Muerte del fiscal Nisman

Las ocho dudas que envuelven la muerte de Alberto Nisman

Un escritorio repleto de trabajo, la lista de compras para el lunes y demás factores, alejan cada vez más la hipótesis del suicidio

miércoles 21 de enero de 2015 - 6:37 am

Una mesa de trabajo

El fiscal Alberto Nisman intercambió mensajes de Whatsaap con el vicepresidente de la DAIA, Waldo Wolff, el sábado por la tarde. A las 18.27 le adjuntó una foto tomada por él mismo de la mesa de su departamento donde se ve una gran cantidad de documentos, en la que estaba trabajando para su presentación del lunes en el Congreso. También aparecía un bolígrafo y seis resaltadores amarillos.[pullquote position=”right”]Las ocho dudas acerca de la muerte de Alberto Nisman [/pullquote]

A la ambulancia se le negó el ingreso

El SAME recibió el llamado de emergencia el domingo a las 22.45, por eso, envió una ambulancia al edificio Le Parc de Puerto Madero. Los médicos que llegaron al edificio y trataron de ingresar, pero el personal de seguridad les negó el ingreso dos veces. A las 2.40 de la madrugada del lunes les dijeron que se retiraran. Antes, había ingresado un médico de Swiss Medical.

El secretario de Seguridad presente

Ayer, Sergio Berni dijo que concurrió personalmente al departamento de Nisman en la noche del domingo para garantizar que “nadie ingresara ni tocara nada”. Pero, en verdad, ingresó unos minutos antes que el juez Manuel de Campos y bastante antes que la fiscal Viviana Fein. Junto a él sólo se hallaban algunos familiares sorprendidos y policías que son sus subordinados. Qué hizo el funcionario en el departamento antes de que llegara la Justicia es una de las incógnitas que deberá develar la Justicia.

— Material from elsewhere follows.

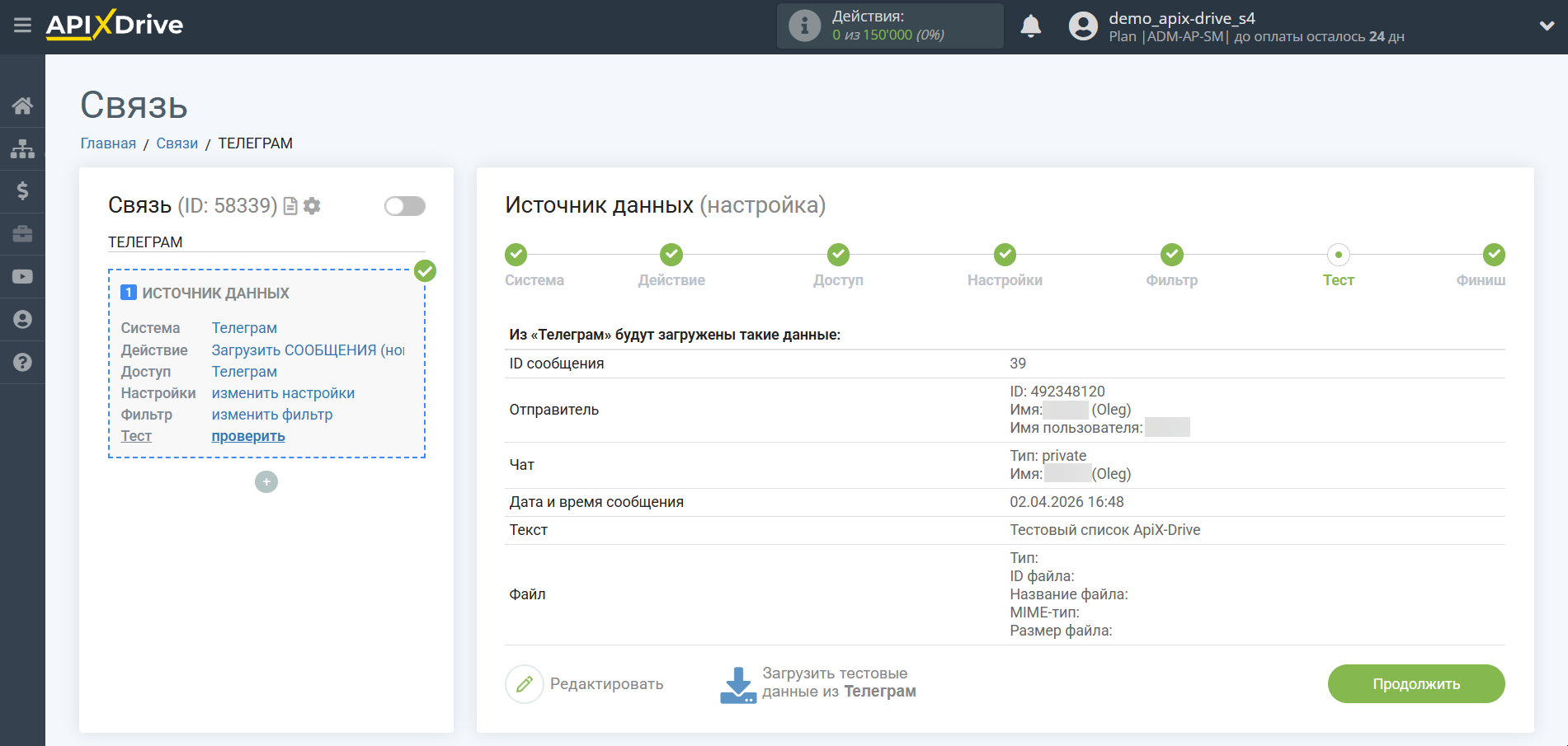Click the connection settings gear icon
1568x746 pixels.
pos(312,206)
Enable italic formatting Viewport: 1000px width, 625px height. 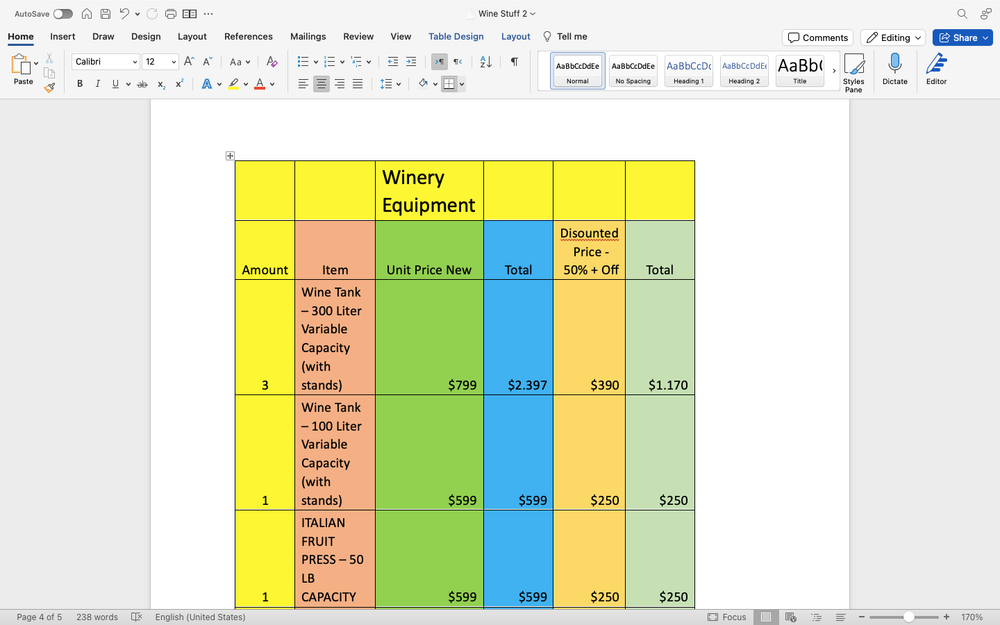[x=95, y=84]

Una lista de compras para el lunes

El ex presidente de la DAIA Jorge Kirszenbaum relató que pudo hablar con un primo de la mamá de Nisman que tuvo acceso al departamento del fiscal, quien le indicó que le llamó la atención que “encontró una nota dirigida a la empleada doméstica donde le indicaba compras para el lunes”. Otra pista sobre los planes del fiscal para ese día.

Un arma prestada, a pesar de tener dos propias

El Registro Nacional de Armas informó el lunes que Nisman tenía dos armas registradas a su nombre. Aun así, más tarde, se confirmó que la pistola Bersa calibre 22 que fue encontrada junto a su cuerpo y con la que se disparó no le pertenece. Es de un empleado de su fiscalía, Diego Lagomarsino, al que Nisman llamó el sábado para pedírsela. El empleado declaró ante la fiscal Viviana Fein que Nisman se la pidió para defenderse por si le pasaba algo. No se conoce aún por qué no podía hacerlo con sus armas.

Una custodia que no actuó rápidamente

Nisman era un hombre amenazado hace años y mucho más desde su denuncia contra la presidenta, Cristina Fernández de Kirchner. Tenía asignado diez policías de la Federal para su custodia, pero al parecer no era muy rigurosa. Nunca se encontraban en la puerta de su departamento, sino en la del edificio. Esta rutina no cambió en los últimos días, pese al testimonio clave que debía brindar en el Congreso. Según declararon dos custodios, el sábado lo dejaron solo y quedaron en reencontrarse el domingo a las 11.30. Cuando fueron, no respondía el timbre. Pero, según las pericias, murió luego de las 14.

Un perfil psicológico que no coincide con la hipótesis del suicidio

El psiquiatra Hugo Marietán sostuvo que el perfil de hombre de acción, acostumbrado a altos niveles de estrés, no condice con la posibilidad de un suicidio inducido. “No era una persona depresiva, apática o desmotivada, y tampoco un psicótico”, sostuvo Elsa Wolfberg. Además, el hecho de que se haya encontrado el cuerpo en el baño y en ropa interior es opuesto a las estadísticas que afirman que los hombres se quitan la vida en su lugar de trabajo y vestidos.

El dermotest

Las pericias que realizaron los peritos de la Policía Bonaerense en La Plata en busca de residuos de pólvora en la mano de Nisman que permitiera comprobar que él disparó el arma arrojaron resultados negativos. De todas formas, las pistolas calibre 22 pueden no dejar rastros.